– Средний французский актер может сравниться по своему душевному убожеству только с негром, самоедом или зулусом – с той разницей, что те все же естественнее, – сказал как-то Борис Аркадьевич. – А в «Comedie Francaise» вы не были? – продолжал он. – Я попал туда однажды на длиннейшую трагедию Корнеля, которая сама по себе была чрезвычайно дурна, и это еще усугублялось вовсе невероятной игрой актеров: они делали однообразные движения, вытягивая и отдергивая руки, стонали на сцене и говорили с такими интонациями, которые, по их наивному мнению, должны были сделать их речь похожей на речь римлян, но которые мне лично показались бы наиболее характерными в устах идиота или сумасшедшего. – Резкость суждения Бориса Аркадьевича, всегда несколько задевавшая меня, на этот раз показалась мне оправдываемой. Итак, я пришел в этот маленький театр, сел на свое место и вдруг увидел Елену Владимировну и Франсуа, смеявшегося беспрестанно, – я слышал, как он сказал: «Non, mais c’est fantastique»[59], – и недалеко от них Бориса Аркадьевича.
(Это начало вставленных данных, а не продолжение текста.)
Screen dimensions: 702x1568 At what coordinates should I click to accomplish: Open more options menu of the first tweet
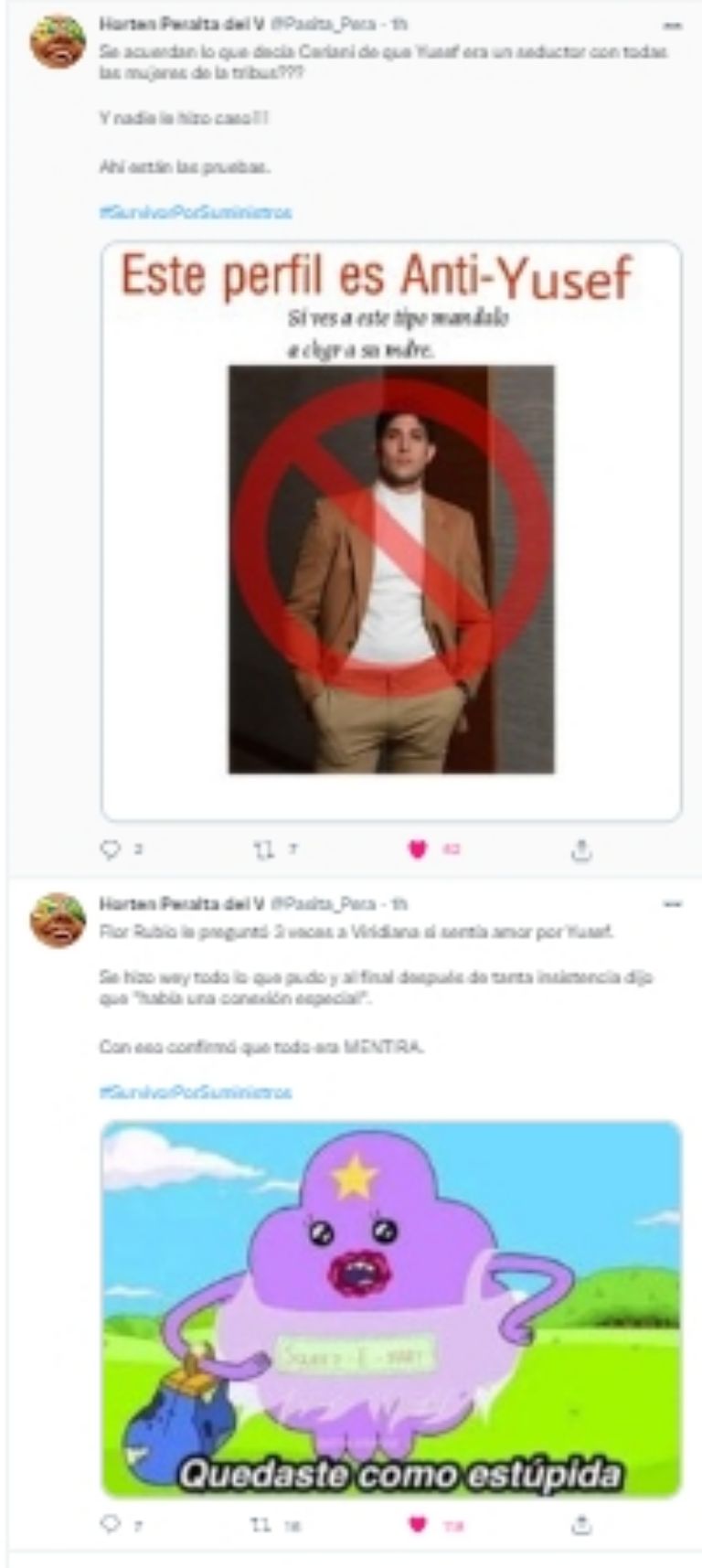click(x=673, y=26)
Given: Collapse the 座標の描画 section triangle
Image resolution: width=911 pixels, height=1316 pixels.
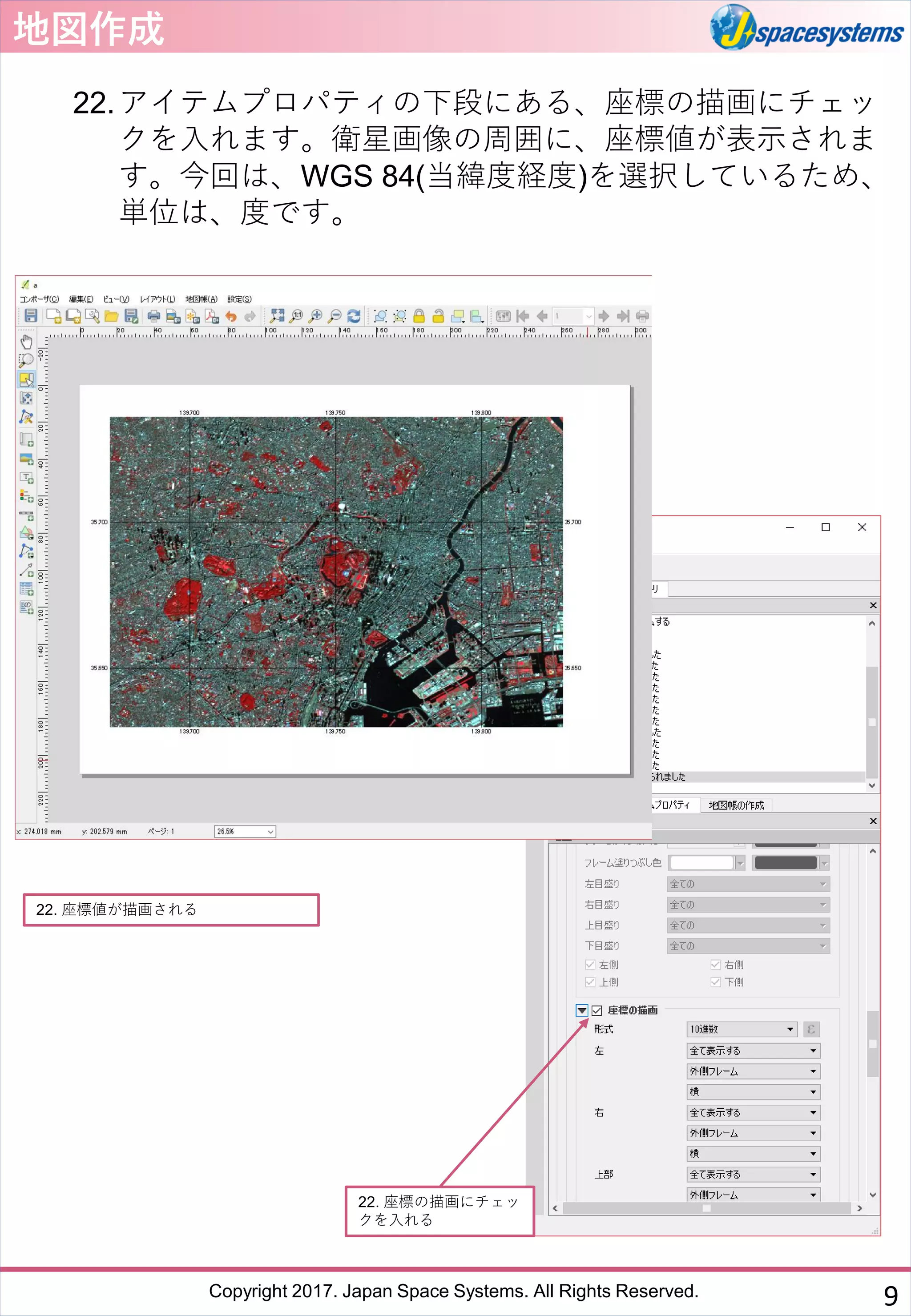Looking at the screenshot, I should (582, 1010).
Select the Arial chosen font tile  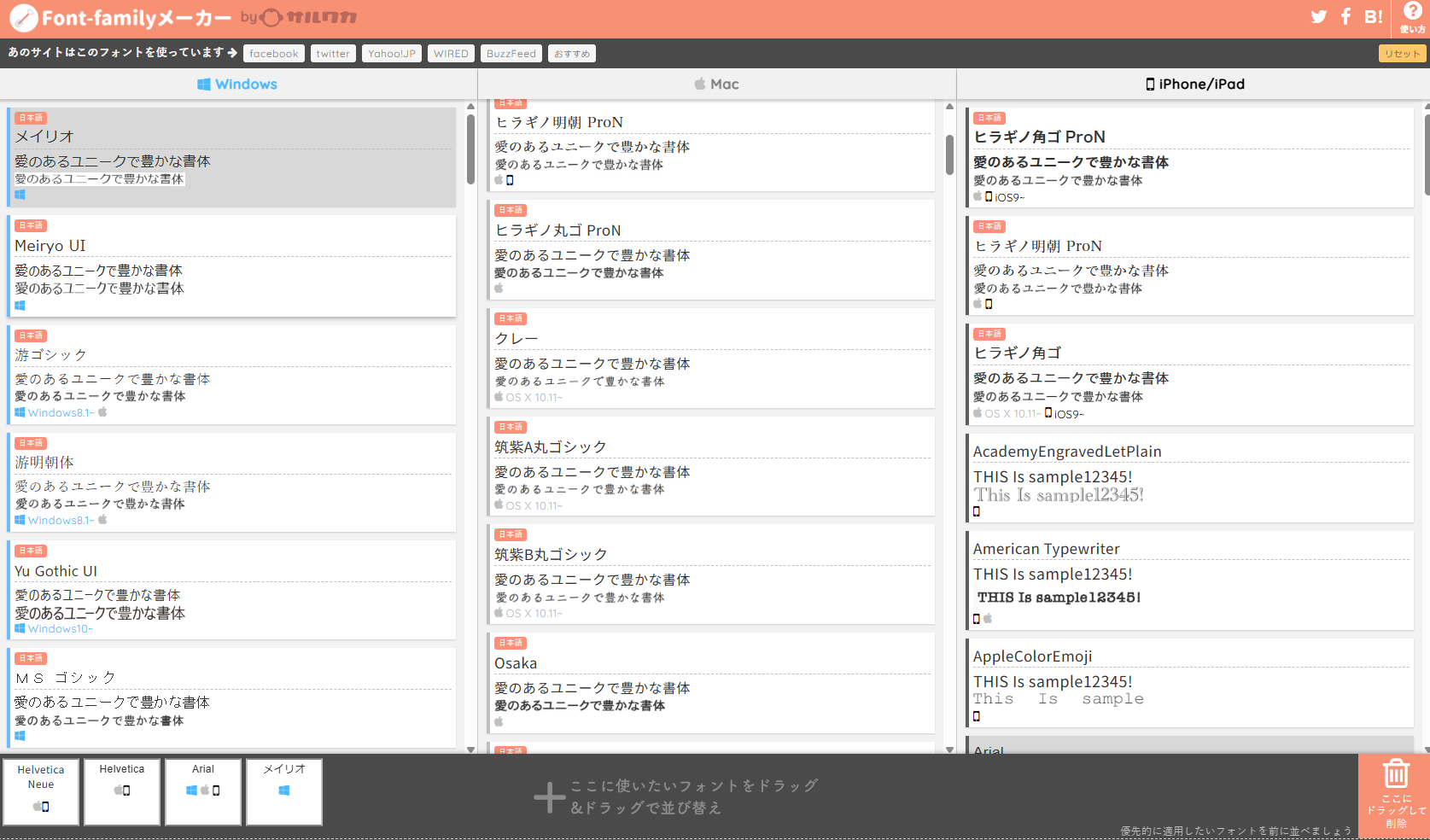203,791
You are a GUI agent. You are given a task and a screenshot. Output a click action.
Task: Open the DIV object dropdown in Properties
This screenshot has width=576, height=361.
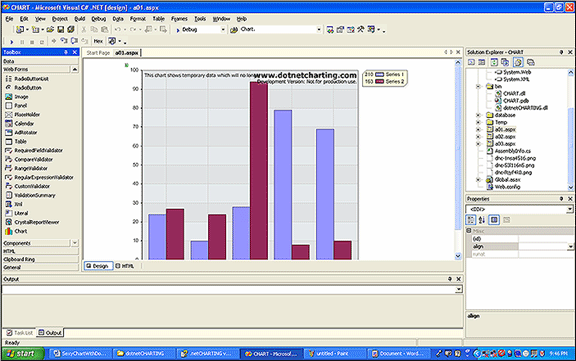pyautogui.click(x=569, y=209)
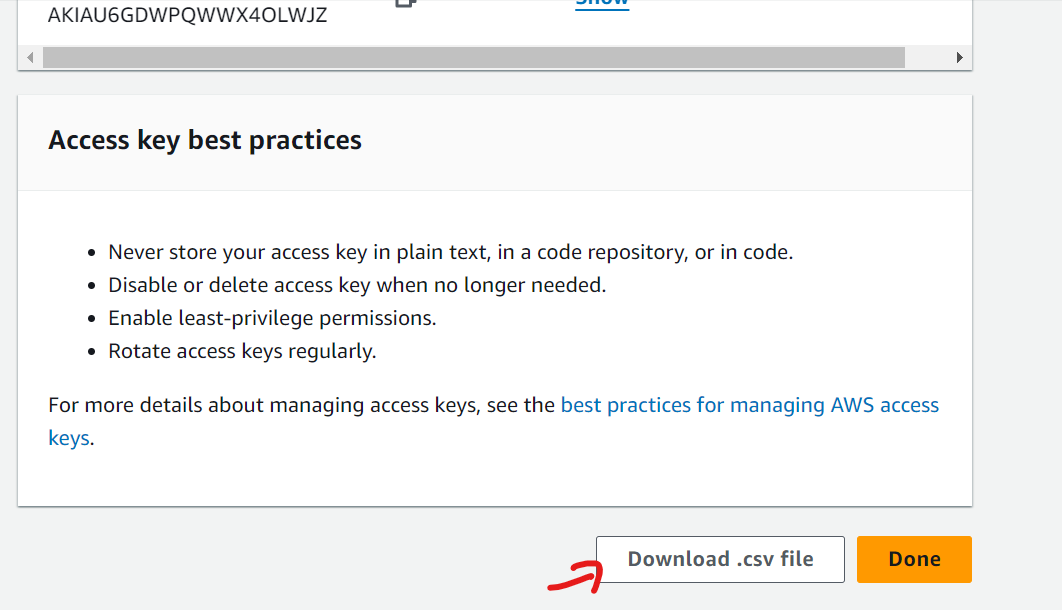Image resolution: width=1062 pixels, height=610 pixels.
Task: Download the .csv file
Action: click(720, 559)
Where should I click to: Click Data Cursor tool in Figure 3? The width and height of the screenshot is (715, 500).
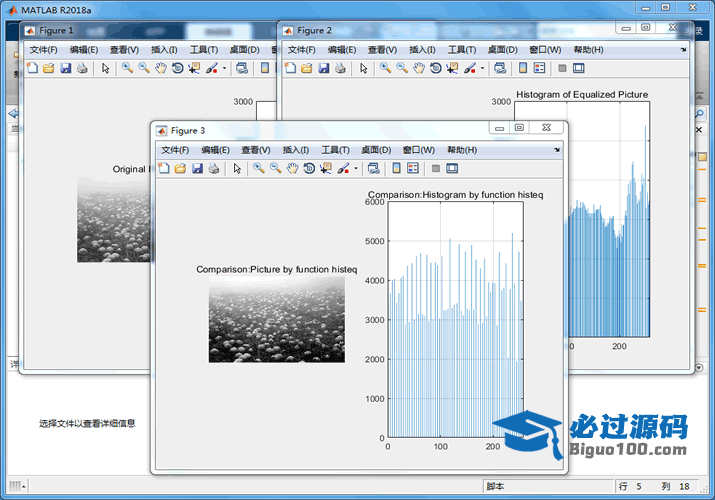coord(326,168)
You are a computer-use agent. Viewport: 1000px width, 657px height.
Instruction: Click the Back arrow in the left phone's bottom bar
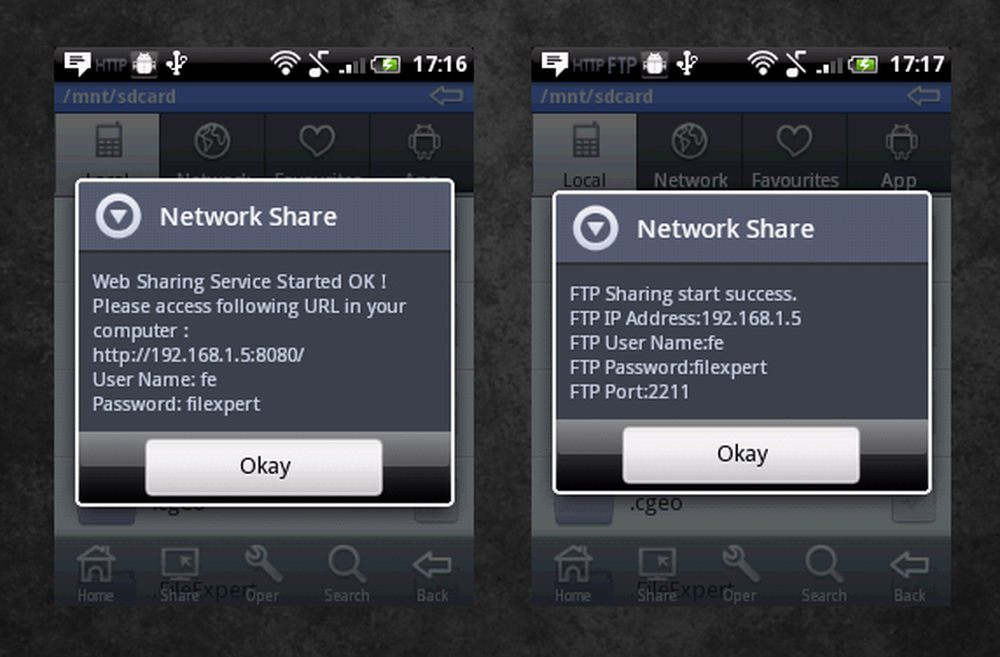pos(432,574)
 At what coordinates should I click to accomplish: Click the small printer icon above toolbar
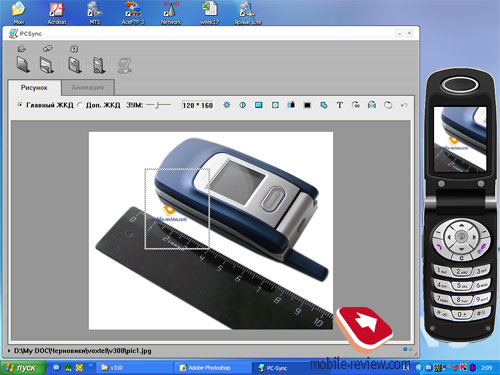point(22,49)
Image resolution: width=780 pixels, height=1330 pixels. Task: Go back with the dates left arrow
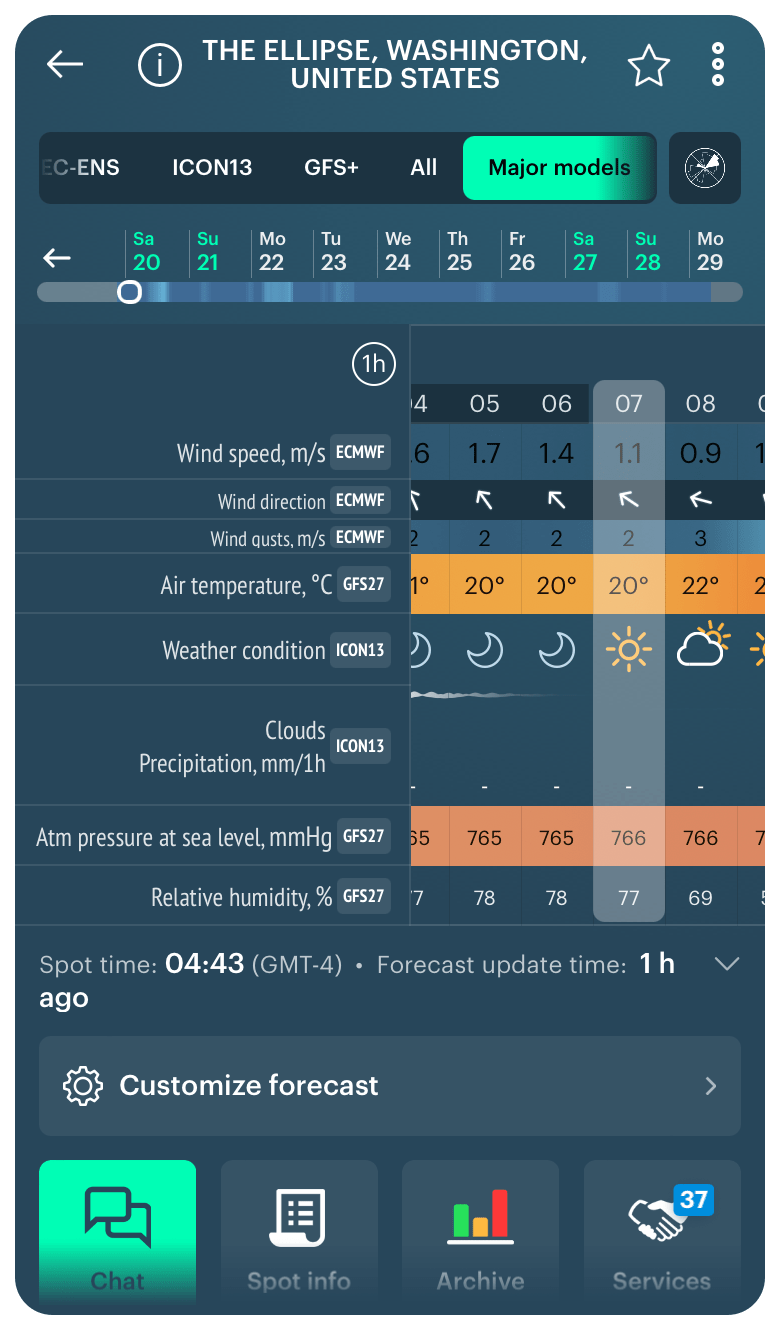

Борис Аркадьевич был в смокинге, производившем необыкновенно странное впечатление, его соседи сидели в расстегнутых рубахах и в ночных туфлях; он, Елена Владимировна и Франсуа все время видели на себе равнодушно-любопытные взгляды публики, а певица, исполняя какой-то романс, протянула руки со сцены по направлению к Борису Аркадьевичу и прямо взглянула на него, отчего его лицо сразу же задергалось; и он отвернулся, посмотрев предварительно наверх с безнадежным видом – как он это делал всегда, если в его присутствии говорили глупости или совершали поступок, который он считал неправильным. Я вышел из театра за минуту до конца спектакля; и, закуривая на улице папиросу, я видел, как вслед за Еленой Владимировной и Франсуа двинулся Борис Аркадьевич, и все они свернули в маленькую улицу – по пути к квартире Франсуа.
Я пришел в кафе: оркестр играл механическую свою жалобу, рассекавшую воздух, как минорные, звучные ракеты, полет которых внезапно прекращался, чтобы возвратиться туда, откуда он выходил, и снова быть брошенным в воздух, прозвучать, преодолевая сопротивление металлической среды, и опять сразу умолкнуть; но за умолкавшими его ракетами все шли другие, и все дрожало и звенело, то превращаясь опять в неподвижную прозрачную массу, то снова насыщаясь этими музыкальными и лирическими полетами. В этом было печальное исступление, которое мне казалось опасным, как сумасшествие или смерть, и от которого все же я не мог бы отказаться, как от разрушительного и сладостного наркоза. Это было то состояние, которое так безошибочно можно было отличить от всех других и которое Алексей Андреевич называл состоянием последних мыслей. «Все известно, – думал я, – все неверно и обманчиво; то, что я знаю, ничтожно и печально, и почему бы я стал предполагать, что в остальном, чего я не знаю и, наверное, не буду знать, есть еще какие-то возможности?»
– Есть искусство, – насмешливо говорил Шувалов. – Но вот мы проходим искусство, оно ведь только приближение к чему-то – и что потом?
– А потом, «самая красивая девушка не может дать больше того, что она имеет», как говорит Великий музыкант.
Я тоже часто слышал от Ромуальда эту фразу.
– Эту мысль невозможно вынести, – говорил Борис Аркадьевич. – Поймите одно: вот вы видите блистательную красавицу с нежным лицом и хрустальными глазами.
– Заметно, что вы не читаете новых авторов, – сказал Алексей Андреевич, – а то бы вы знали, что так говорить нельзя.
– И вы знаете, – продолжал, не слушая его, Сверлов, – что она так же принадлежит мужчине, как все остальные, у нее те же движения, то же прерывистое дыхание и те же туманные глаза, что у других. Elle est comme toutes les autres[60]. – И Борис Аркадьевич закрыл лицо руками.
– А вы сентиментальны, – сказал Шувалов. – Я хочу вас утешить: m-r Энжелю еще хуже, чем вам.
– Это неверно.
– Верно. Вы все-таки погибаете с некоторым великолепием, в вас есть что-то карфагенское. A m-r Энжель лишен этих декоративных утешений; он прост, как дверь, и непосредственен – и у него ничего не осталось.